You like loganberries? You'll love tayberries

A hundred years ago in Santa Cruz, Calif., Judge J. H. Logan accidentally produced a brand new berry that the world soon came to know as the loganberry. The judge was seeking to breed better blackberries at the time, but a row of nearby raspberries unintentionally contributed to the experiment, and the first-ever cross between the raspberry and the blackberry (considered impossible at the time) came about.

Now the world has the tayberry, developed over the past 10 years here on the banks of the River Tay at the Scottish Horticultural Research Institute by Dr. Dereck L. Jennings, a Welsh plant breeder who chose to follow his profession in Scotland.

The loganberry and the tayberry are both crosses between the European raspberry and the American Pacific Coast blackberry, but the tayberry is considerably larger and more fruitful. It's not that Dr. Jennings did a better job than Judge Logan, but he had better basic stock with which to work.

Dr. Jennings explains it this way: ''Plant breeders build on the successes of others. Judge Logan worked with the best-known varieties of his day, and I worked with the best varieties known today. Both blackberries and raspberries have been improved over the last hundred years, so I had superior materials to work with.''

The result of these ''superior materials'' is a plant that produces deep purple berries that are half as big again as the loganberry. Cane growth is particularly vigorous, and the plants are somewhat more cold-tolerant (to around zero degrees F. or -20 degrees C.). Flavor is good, and reportedly berries are excellent for juicing and for jam.

Early commercial yields in Britain and British Columbia have been very promising.

Commercial opportunities for the tayberry lie, probably exclusively, in the more temperate West Coast regions of the United States for the time being. But home gardeners can readily provide the necessary winter protection that will allow them to fill their freezers with the home-grown berries year after year, such is the new berry's productive vigor.

Like all members of the rubus family, the tayberry produces fruit on canes that grew the previous year. It is the growth habit of these new canes that makes it relatively simple for the home gardener to help them through winters that are colder than they are genetically engineered to withstand.
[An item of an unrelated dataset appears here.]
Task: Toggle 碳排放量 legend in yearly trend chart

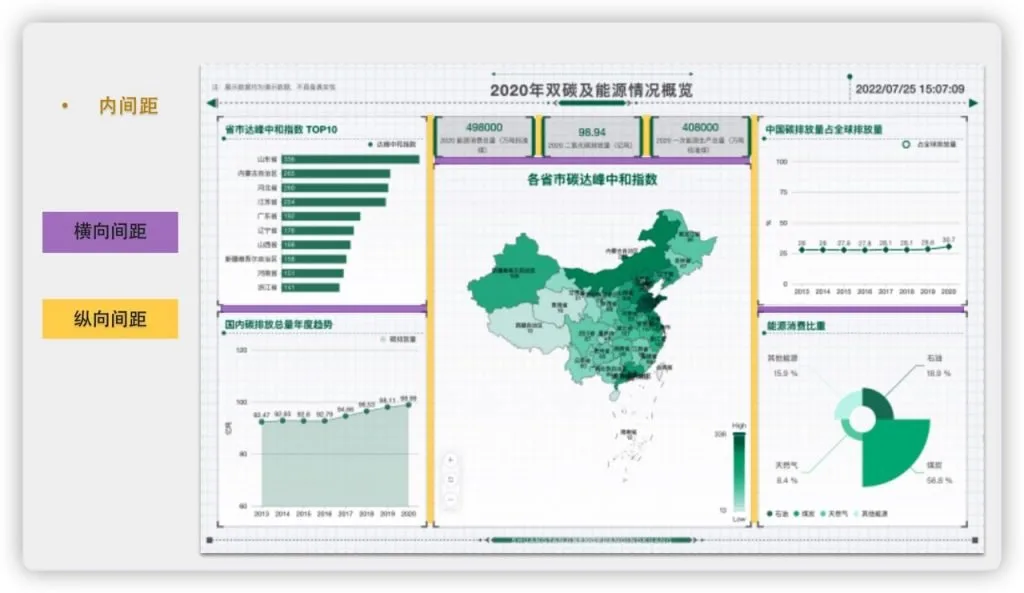Action: 398,339
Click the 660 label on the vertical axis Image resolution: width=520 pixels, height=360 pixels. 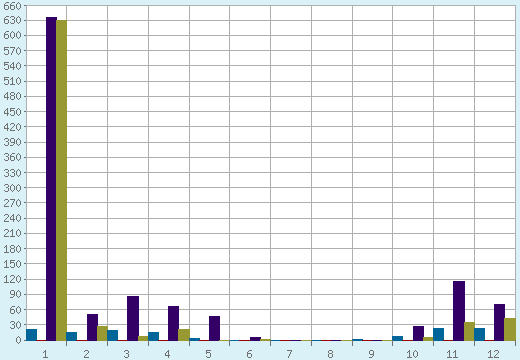pos(12,5)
The new canes grow out laterally and after a while their weight and length bends them low to the ground. Encourage this low-to-the-ground growth, so that in the fall they can readily be given some protection. Once the canes are dormant, evergreen boughs can be laid over them. Snow trapped by boughs will provide additional protection. Plastic garbage bags filled with sawdust are another option. So is hilling up soil over the canes.

In the spring the canes are uncovered and left for a few days to gradually adjust to being exposed to the weather once again. Then, preferably on a warm day when the canes are supple, raise them slowly and fasten them to a fence or to wires stretched taut between two posts. Here at Invergowrie, the canes are trained up at an angle and then out along the wires in both directions from the center.

Because growth is very vigorous here (canes readily grow 12 or more feet long), some 25 feet separates each plant in rows that run north-south. Each supporting fence is seven feet high.

The tayberry appreciates a goodly amount of organic matter in the soil. If you have the time and space, you could begin working up the soil right now by planting a green manure crop - say annual rye, which puts out tremendous root growth and therefore adds copious amounts of organic matter to the soil.

Till this into the soil shortly before planting the tayberrys in the spring or, if you wish, simply makes holes in the dead thatch in which to plant the young plants. Of course, this soil-building approach would work well for any other member of the bramble family, too.

The tayberry has been awarded a plant patent in the US. Propagation in North America is being undertaken by Sakuma Brothers, PO Box 427, Burlington, Wash. 98233.